(Collected data entries)
▼

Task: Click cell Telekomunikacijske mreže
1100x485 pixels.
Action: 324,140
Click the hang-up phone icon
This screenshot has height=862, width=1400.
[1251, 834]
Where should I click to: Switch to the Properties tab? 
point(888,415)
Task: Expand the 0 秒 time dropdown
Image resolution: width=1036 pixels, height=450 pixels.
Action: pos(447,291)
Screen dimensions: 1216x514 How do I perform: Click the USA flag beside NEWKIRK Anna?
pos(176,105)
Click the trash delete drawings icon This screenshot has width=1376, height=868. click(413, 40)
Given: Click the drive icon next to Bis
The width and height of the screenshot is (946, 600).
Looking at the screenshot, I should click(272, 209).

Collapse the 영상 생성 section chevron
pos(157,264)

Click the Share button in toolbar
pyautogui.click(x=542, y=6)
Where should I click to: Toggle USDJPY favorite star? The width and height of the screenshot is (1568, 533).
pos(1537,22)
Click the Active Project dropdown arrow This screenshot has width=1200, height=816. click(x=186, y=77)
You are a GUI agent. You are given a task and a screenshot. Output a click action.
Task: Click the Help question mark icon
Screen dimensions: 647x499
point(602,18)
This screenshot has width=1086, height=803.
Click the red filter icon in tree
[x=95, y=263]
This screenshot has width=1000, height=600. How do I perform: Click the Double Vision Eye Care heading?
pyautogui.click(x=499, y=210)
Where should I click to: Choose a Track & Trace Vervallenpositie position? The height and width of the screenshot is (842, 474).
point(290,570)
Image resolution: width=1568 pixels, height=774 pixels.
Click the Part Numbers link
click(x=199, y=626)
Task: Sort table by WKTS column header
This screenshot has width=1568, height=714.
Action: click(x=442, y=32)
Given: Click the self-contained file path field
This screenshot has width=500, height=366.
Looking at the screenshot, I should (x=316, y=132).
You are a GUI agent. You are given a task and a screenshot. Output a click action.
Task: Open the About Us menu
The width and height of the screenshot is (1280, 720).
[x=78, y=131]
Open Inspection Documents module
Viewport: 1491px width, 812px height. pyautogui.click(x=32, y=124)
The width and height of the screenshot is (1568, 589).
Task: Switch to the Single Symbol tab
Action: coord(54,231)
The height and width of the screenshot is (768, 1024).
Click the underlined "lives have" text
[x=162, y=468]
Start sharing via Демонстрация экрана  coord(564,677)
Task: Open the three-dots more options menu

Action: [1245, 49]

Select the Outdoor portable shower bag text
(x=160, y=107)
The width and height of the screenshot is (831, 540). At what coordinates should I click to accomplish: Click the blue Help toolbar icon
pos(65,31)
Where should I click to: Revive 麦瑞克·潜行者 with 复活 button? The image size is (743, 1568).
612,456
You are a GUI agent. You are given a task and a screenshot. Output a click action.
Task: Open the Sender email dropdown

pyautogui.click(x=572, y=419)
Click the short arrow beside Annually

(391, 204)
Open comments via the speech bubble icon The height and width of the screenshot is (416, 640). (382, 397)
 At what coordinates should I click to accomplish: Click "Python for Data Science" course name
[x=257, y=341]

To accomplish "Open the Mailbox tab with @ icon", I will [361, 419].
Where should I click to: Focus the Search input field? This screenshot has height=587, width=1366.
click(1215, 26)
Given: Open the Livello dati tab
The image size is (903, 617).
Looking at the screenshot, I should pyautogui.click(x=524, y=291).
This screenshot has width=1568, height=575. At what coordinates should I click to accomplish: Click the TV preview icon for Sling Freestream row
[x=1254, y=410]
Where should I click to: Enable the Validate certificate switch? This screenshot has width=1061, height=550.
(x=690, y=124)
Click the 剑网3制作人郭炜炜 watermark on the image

▲

> _Goal of the exercise_:
Write the opening line of the data above and every line after it, exactly, stopping once you have written the line with "Task: Open the About Us menu".

> _Response_:
Task: Click cell Telekomunikacijske mreže
1100x485 pixels.
Action: 324,140
Click the hang-up phone icon
This screenshot has height=862, width=1400.
[1251, 834]
Where should I click to: Switch to the Properties tab? 
point(888,415)
Task: Expand the 0 秒 time dropdown
Image resolution: width=1036 pixels, height=450 pixels.
Action: pos(447,291)
Screen dimensions: 1216x514 How do I perform: Click the USA flag beside NEWKIRK Anna?
pos(176,105)
Click the trash delete drawings icon This screenshot has width=1376, height=868. click(413, 40)
Given: Click the drive icon next to Bis
The width and height of the screenshot is (946, 600).
Looking at the screenshot, I should click(272, 209).

Collapse the 영상 생성 section chevron
pos(157,264)

Click the Share button in toolbar
pyautogui.click(x=542, y=6)
Where should I click to: Toggle USDJPY favorite star? The width and height of the screenshot is (1568, 533).
pos(1537,22)
Click the Active Project dropdown arrow This screenshot has width=1200, height=816. click(x=186, y=77)
You are a GUI agent. You are given a task and a screenshot. Output a click action.
Task: Click the Help question mark icon
Screen dimensions: 647x499
point(602,18)
This screenshot has width=1086, height=803.
Click the red filter icon in tree
[x=95, y=263]
This screenshot has width=1000, height=600. How do I perform: Click the Double Vision Eye Care heading?
pyautogui.click(x=499, y=210)
Where should I click to: Choose a Track & Trace Vervallenpositie position? The height and width of the screenshot is (842, 474).
point(290,570)
Image resolution: width=1568 pixels, height=774 pixels.
Click the Part Numbers link
click(x=199, y=626)
Task: Sort table by WKTS column header
This screenshot has width=1568, height=714.
Action: click(x=442, y=32)
Given: Click the self-contained file path field
This screenshot has width=500, height=366.
Looking at the screenshot, I should (x=316, y=132).
You are a GUI agent. You are given a task and a screenshot. Output a click action.
Task: Open the About Us menu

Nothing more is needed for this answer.